Ésta (hablo de “Las Crónicas de Spiderwick”) es una de esas películas que cuando la estrenaron no tenía ningún interés en verla. Pero, más de un año después, ha caído en mis manos por cosas del azar y me he dicho ¿por qué no? El caso es que la vi hace sólo unos días y no me disgustó del todo, teniendo en cuenta que es una película para niños con un argumento repetido hasta la saciedad. Tres hermanos (el número es lo de menos) llegan a una casa ruinosa, grande y aislada en la que se ven condenados a vivir tras el divorcio de sus padres. Lo que empieza siendo un trauma aburrido para los críos, se convierte en toda una aventura cuando uno de los gemelos (a los dos los interpreta Freddie Highmore) encuentra el libro en el que un tal Arthur Spiderwick (antepasado suyo) escribió todos los secretos sobre un mundo plagado de seres mágicos con el que conviven sin saberlo.

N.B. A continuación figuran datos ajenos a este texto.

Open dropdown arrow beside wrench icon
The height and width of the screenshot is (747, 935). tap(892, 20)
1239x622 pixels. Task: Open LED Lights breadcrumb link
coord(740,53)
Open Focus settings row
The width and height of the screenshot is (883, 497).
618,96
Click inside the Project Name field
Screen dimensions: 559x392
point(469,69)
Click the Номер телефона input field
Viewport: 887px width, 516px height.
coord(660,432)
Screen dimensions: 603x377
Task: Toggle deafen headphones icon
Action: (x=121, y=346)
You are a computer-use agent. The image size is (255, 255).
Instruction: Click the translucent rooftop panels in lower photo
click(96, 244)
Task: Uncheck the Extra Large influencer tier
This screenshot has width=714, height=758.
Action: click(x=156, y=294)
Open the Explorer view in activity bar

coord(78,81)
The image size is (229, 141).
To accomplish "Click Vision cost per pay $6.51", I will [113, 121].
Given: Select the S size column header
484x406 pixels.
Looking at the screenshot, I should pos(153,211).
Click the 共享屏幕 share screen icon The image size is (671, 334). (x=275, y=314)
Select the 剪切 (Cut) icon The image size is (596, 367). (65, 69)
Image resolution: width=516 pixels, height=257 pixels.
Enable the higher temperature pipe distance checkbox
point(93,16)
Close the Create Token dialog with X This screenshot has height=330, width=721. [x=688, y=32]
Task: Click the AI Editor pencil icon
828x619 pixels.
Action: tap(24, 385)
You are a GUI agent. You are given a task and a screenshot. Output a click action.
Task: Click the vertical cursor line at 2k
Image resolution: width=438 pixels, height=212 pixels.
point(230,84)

El descubrimiento no les trae más que problemas, porque el más malo de los malos del otro mundo pretende apoderarse de é. Ahí empiezan sus problemas, que (no desvelo nada diciéndolo) requerirán del ingenio y el trabajo en equipo para resolverse como debe ser. Es decir, bien. La historia, ya lo dije, es un tanto repetitiva (está basada en una serie de libros homónima), pero lo cierto es que la película es entretenida, está bien hecha y marca bien los tiempos. Además, si el espectador (como era el caso) es aficionado a mundos mágicos y criaturas extraordinarias, puede disfrutar del espectáculo. Eso sí, para verlo conviene quitarse unos años de encima y verlo con la mete de un niño, sino puede ser una auténtica tortura. Aunque, siempre está bien comprobar como va evolucionando Freddie Highmore, el niño de “Charlie y la Fábrica de Chocolate”. Por cierto, como ya dijo Manuel en Extracine, este pequeño actor londinense será quien ponga voz a “Astro Boy”.
Con este post inauguro la serie “Películas para pasar el rato”, que iré engordando con el tiempo. Si alguien tiene alguna idea o sugerencia, todas son bienvenidas.